» **WHAT THE EXERCISE ASKS**: Format the data from the line containing "Click the airport photo of the post" through the line containing "Looking at the" as a JSON list of strings, one per line, omitting blank lines and pictures.

» **EXERCISE MATERIALS**:
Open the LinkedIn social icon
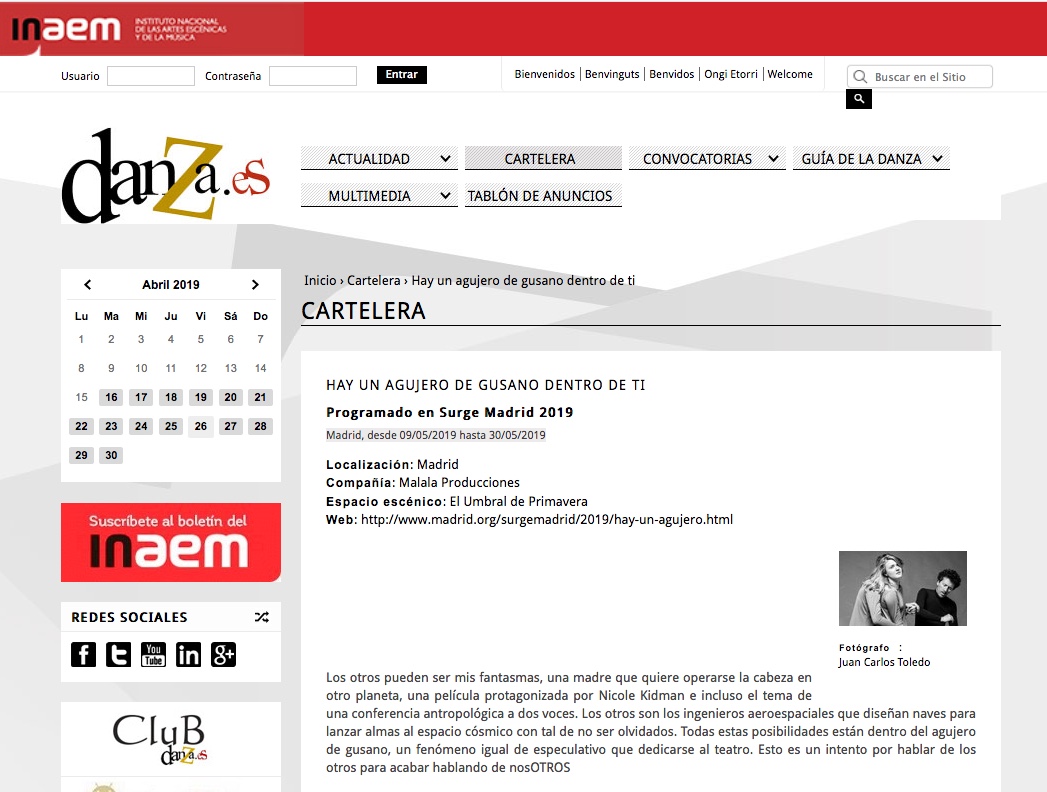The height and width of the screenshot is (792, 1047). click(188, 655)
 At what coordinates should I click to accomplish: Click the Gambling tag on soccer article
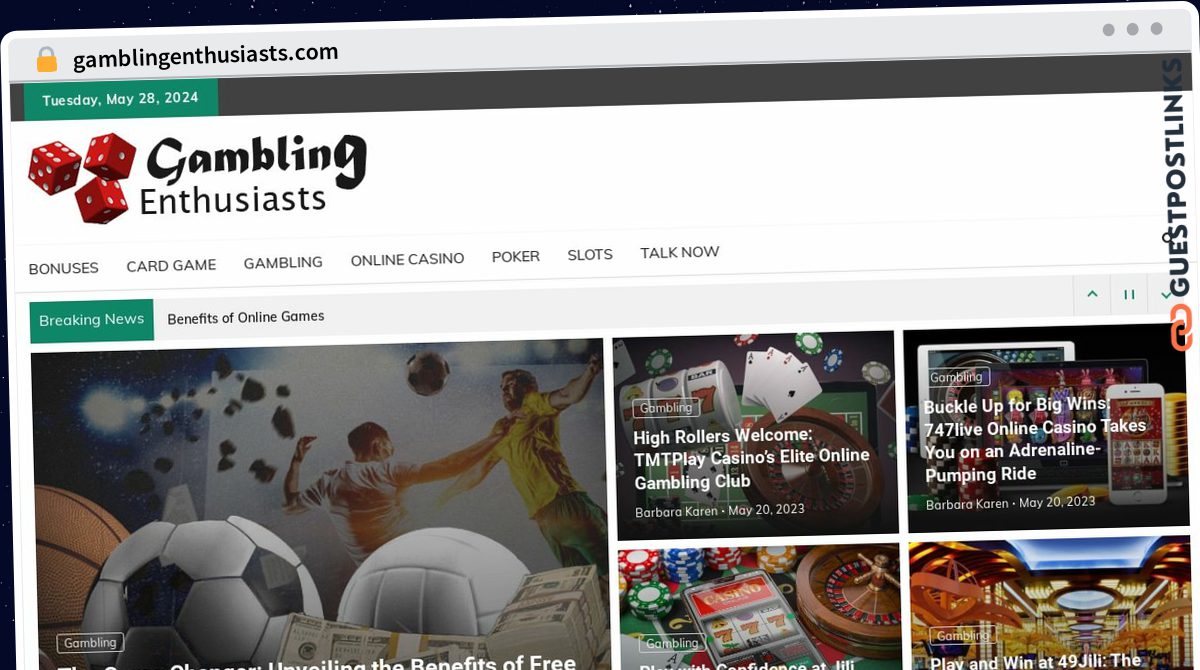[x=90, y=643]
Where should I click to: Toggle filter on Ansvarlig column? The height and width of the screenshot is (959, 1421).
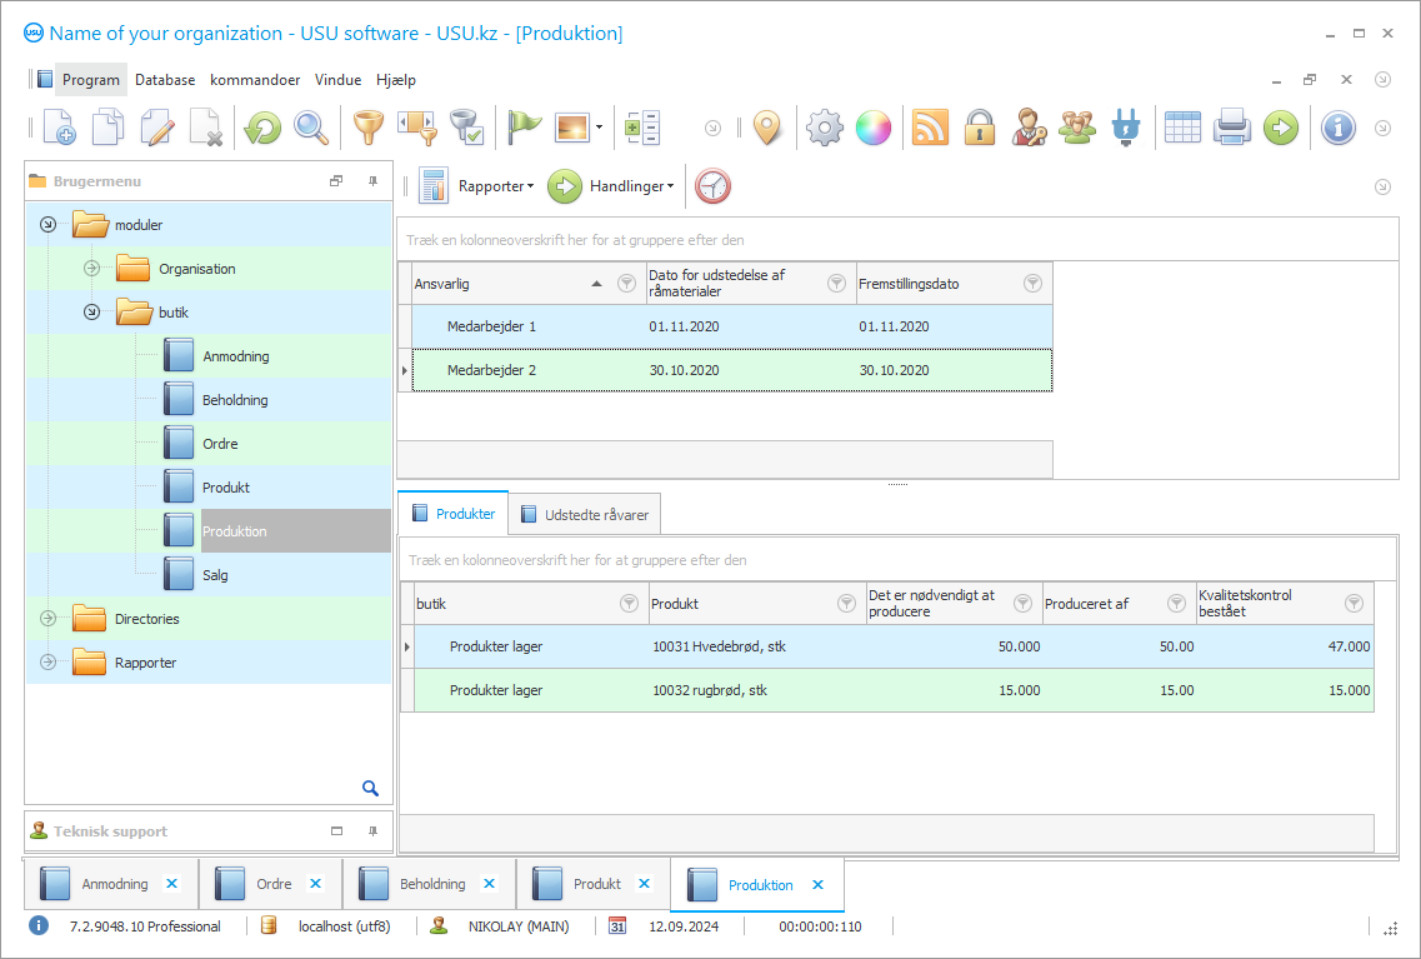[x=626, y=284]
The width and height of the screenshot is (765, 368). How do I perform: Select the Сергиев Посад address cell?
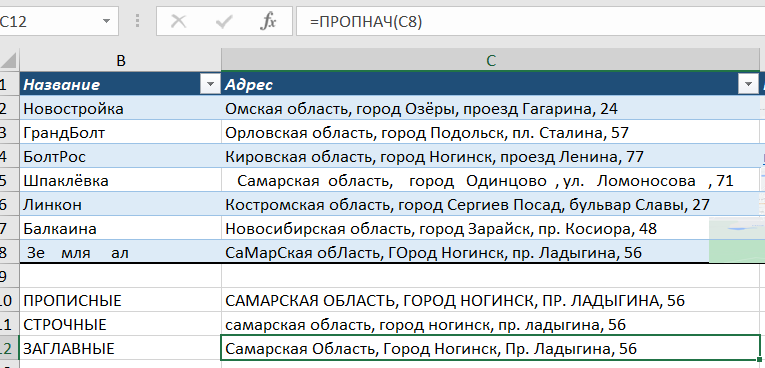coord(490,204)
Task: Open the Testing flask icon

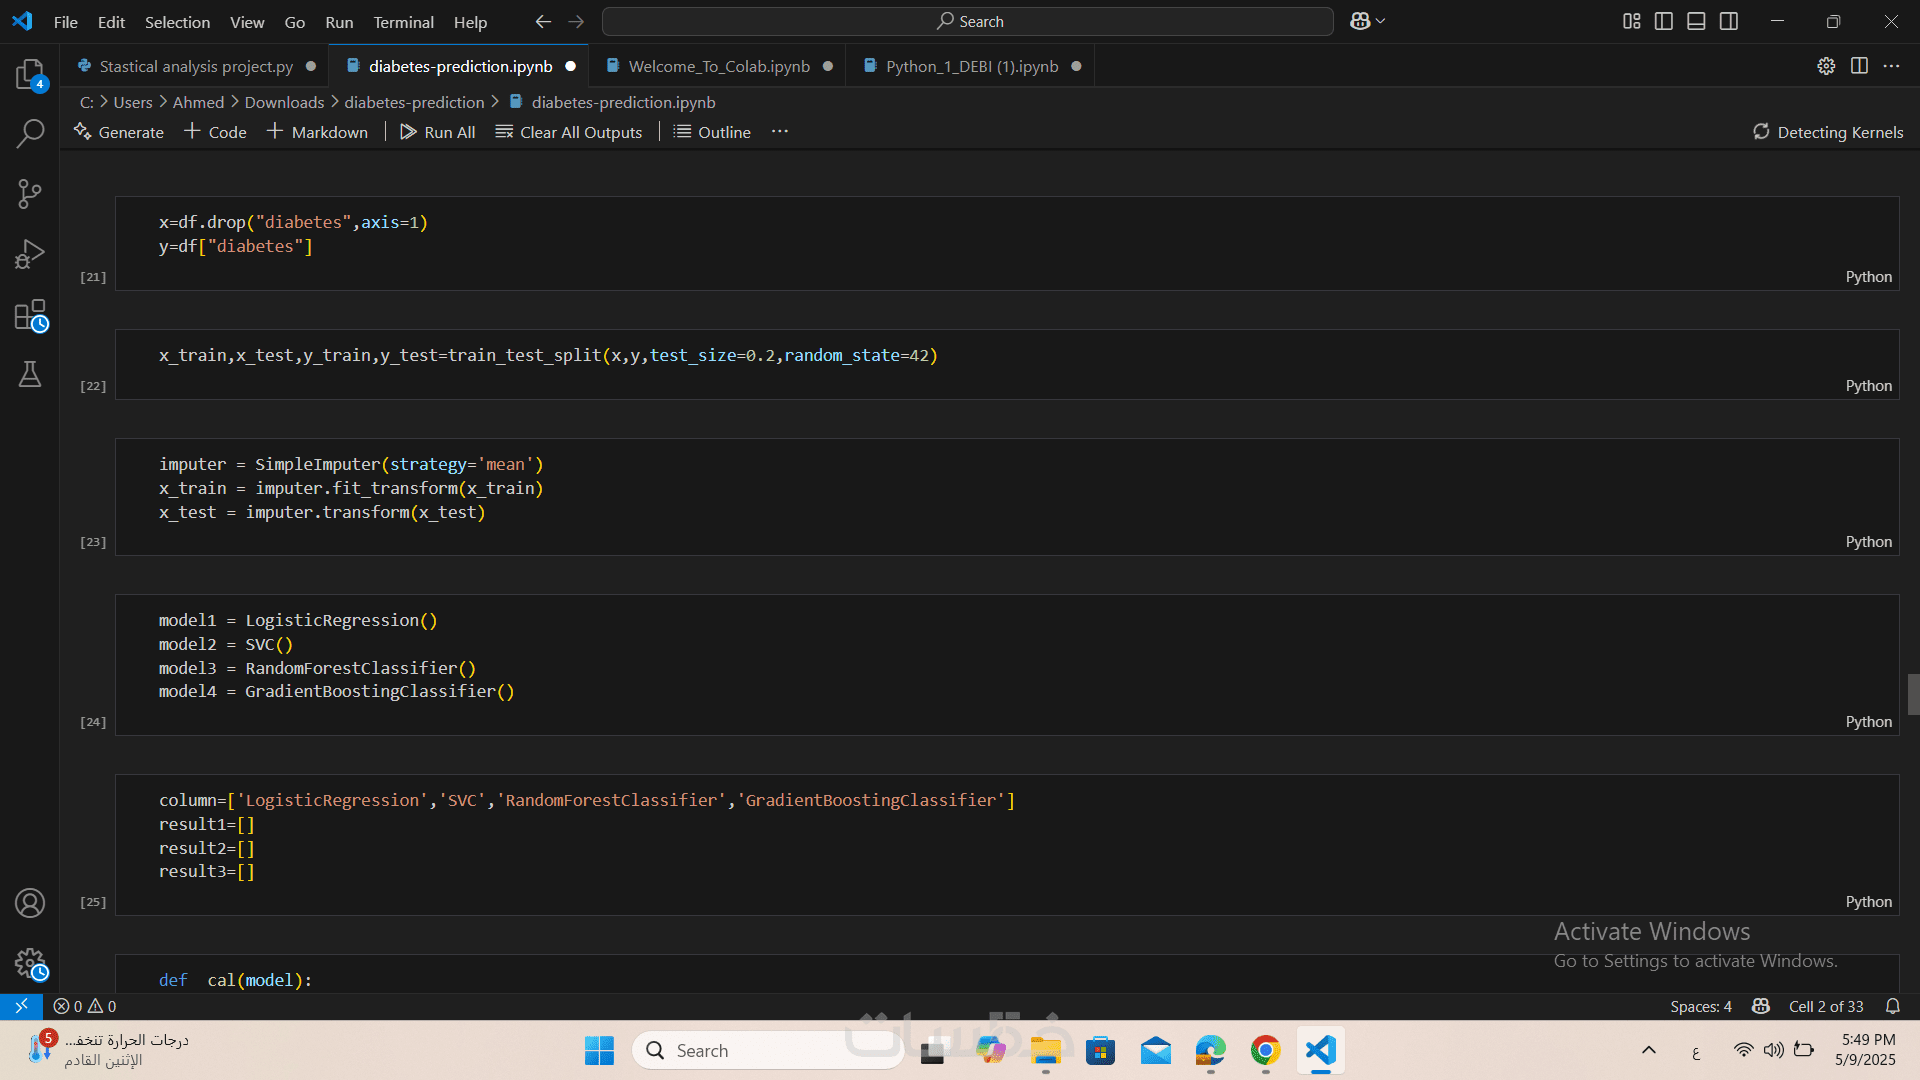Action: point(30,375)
--
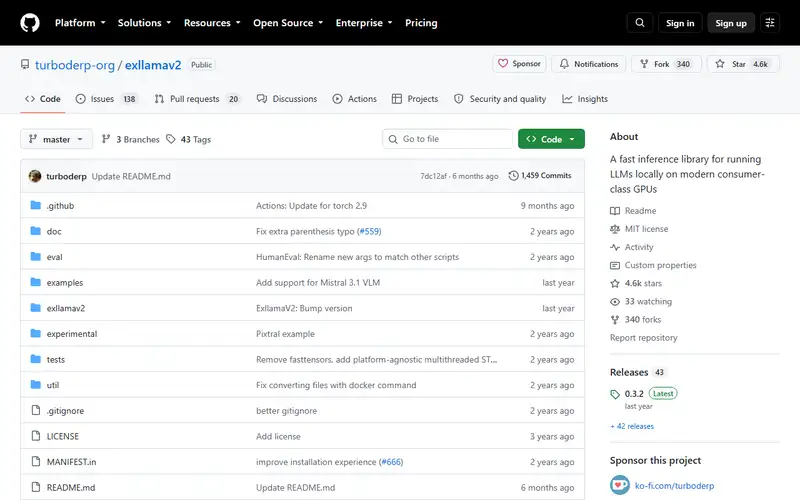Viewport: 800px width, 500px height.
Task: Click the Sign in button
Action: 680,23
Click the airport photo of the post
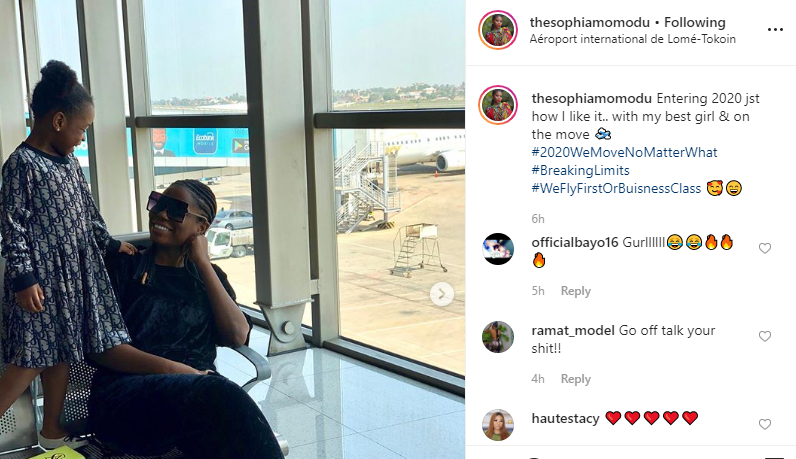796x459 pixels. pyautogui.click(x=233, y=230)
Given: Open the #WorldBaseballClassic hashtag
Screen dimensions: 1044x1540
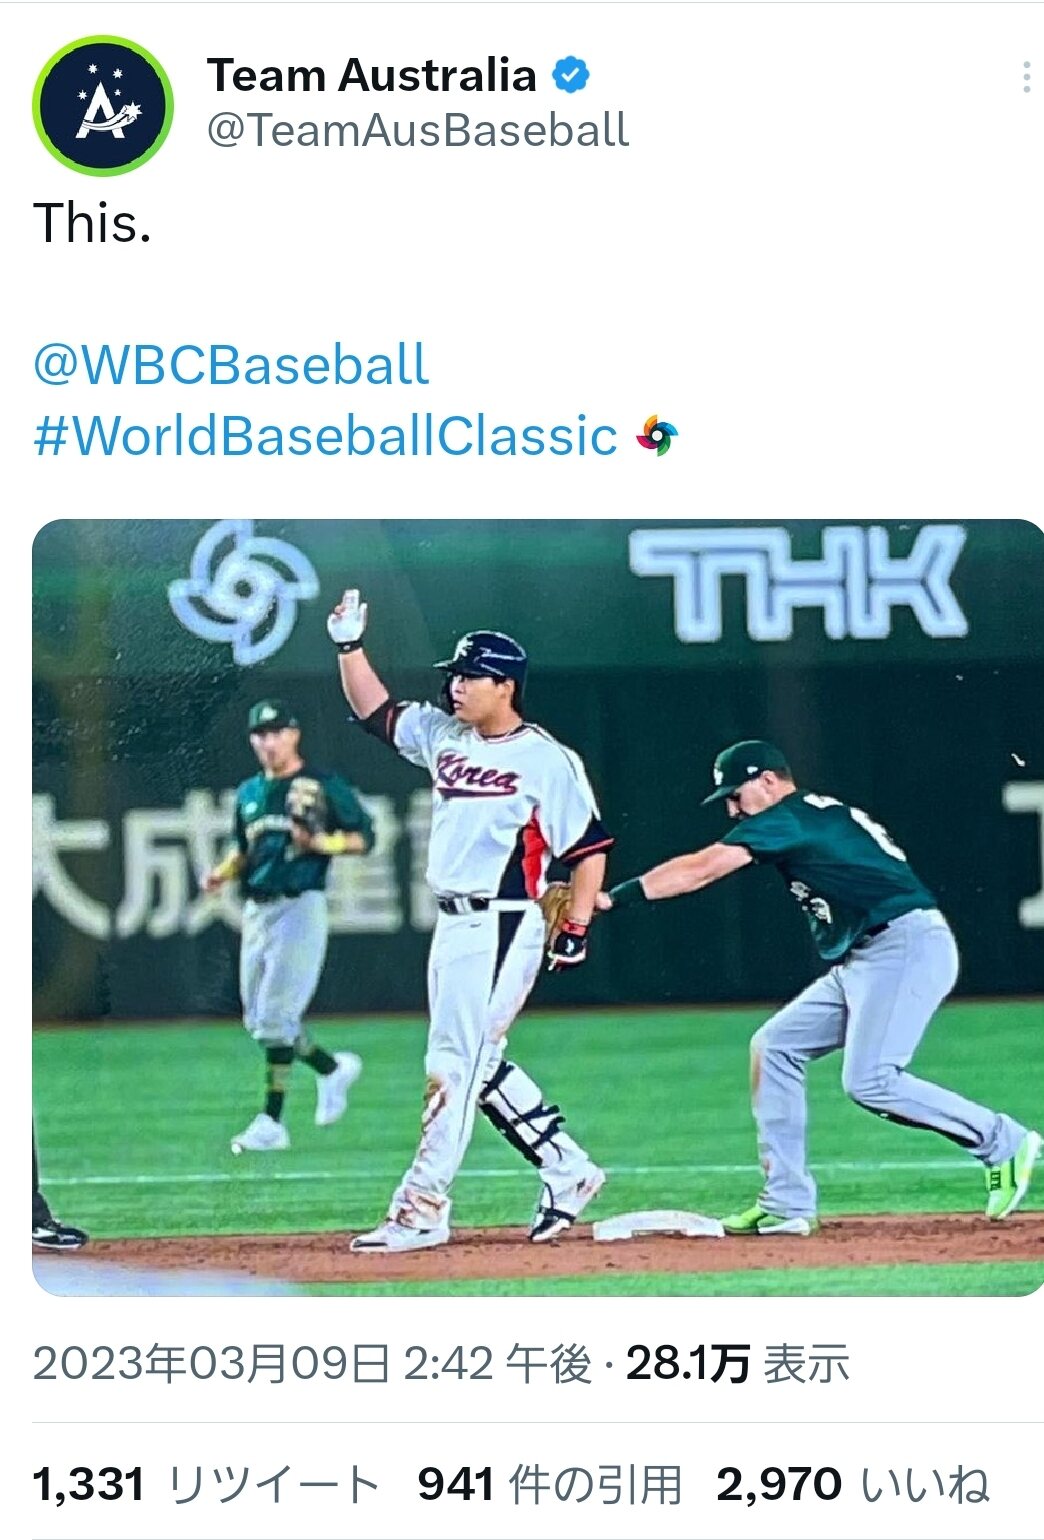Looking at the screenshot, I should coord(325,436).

» **TASK OUTPUT**:
[
  "Click the airport photo of the post",
  "796x459 pixels. pyautogui.click(x=233, y=230)",
  "Given: Open the #WorldBaseballClassic hashtag",
  "Screen dimensions: 1044x1540",
  "Looking at the screenshot, I should coord(325,436)."
]